The Nuances of Information Design

If there’s one thing I’ve learned since starting my career as a technical communicator, it’s that content (information) is useless when the audience can’t find it. Moreover, it’s not much better than useless when the audience doesn’t know how to use or navigate it. I think Michael Salvo and Paula Rosinski’s chapter (Information Design) in Digital Literacy for Technical Communication covers some incredibly valid points about the potential for technical communicators’ contribution to information design.

Technical communicators, myself included, often have a hand in information design from micro-level sentences and paragraphs, to deliverable design and visual appearance, on up to the macro-level organization of information libraries. From my experience, an interesting byproduct of this is that, among technical communicators, skills and experience can vary so greatly. Additionally, the role of technical communicators varies significantly from organization to organization.
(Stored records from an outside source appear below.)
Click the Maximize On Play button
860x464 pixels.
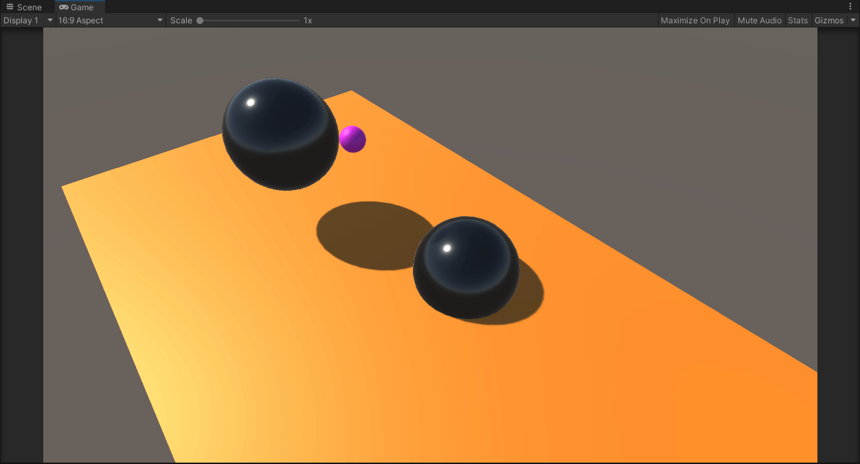pyautogui.click(x=695, y=20)
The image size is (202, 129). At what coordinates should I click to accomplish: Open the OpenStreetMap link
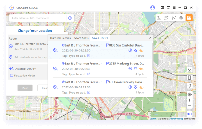point(176,119)
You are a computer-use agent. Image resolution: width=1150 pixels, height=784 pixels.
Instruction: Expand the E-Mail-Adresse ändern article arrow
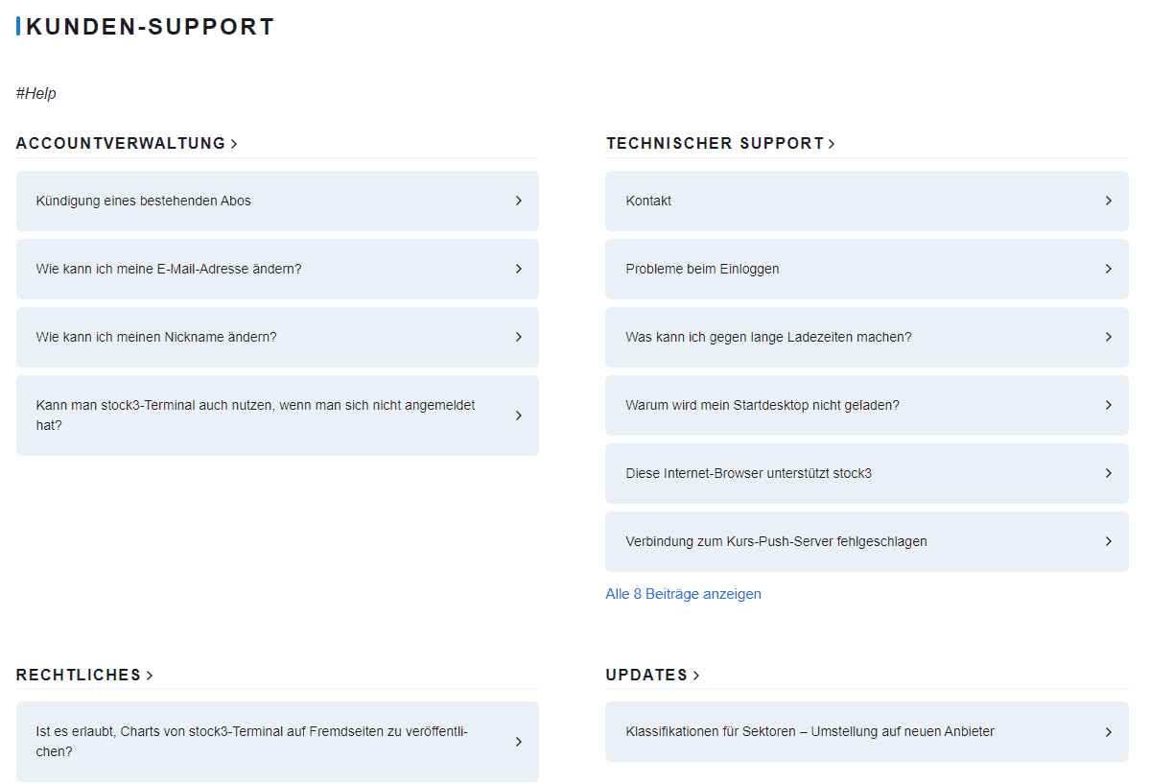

At my company I work in the marketing and communications department (which is definitely not always the case for technical communicators). My department consists of marketing writers and technical writers that produce client communications and supporting documentation among other deliverables. Interestingly, there is also an e-commerce department (not part of marketing) that produces the company’s website and its online tools/applications. The writers in my department regularly work with the e-commerce department. Together we aim to create the most impactful products for the audience, but I’m not going to lie, it can be a struggle at times.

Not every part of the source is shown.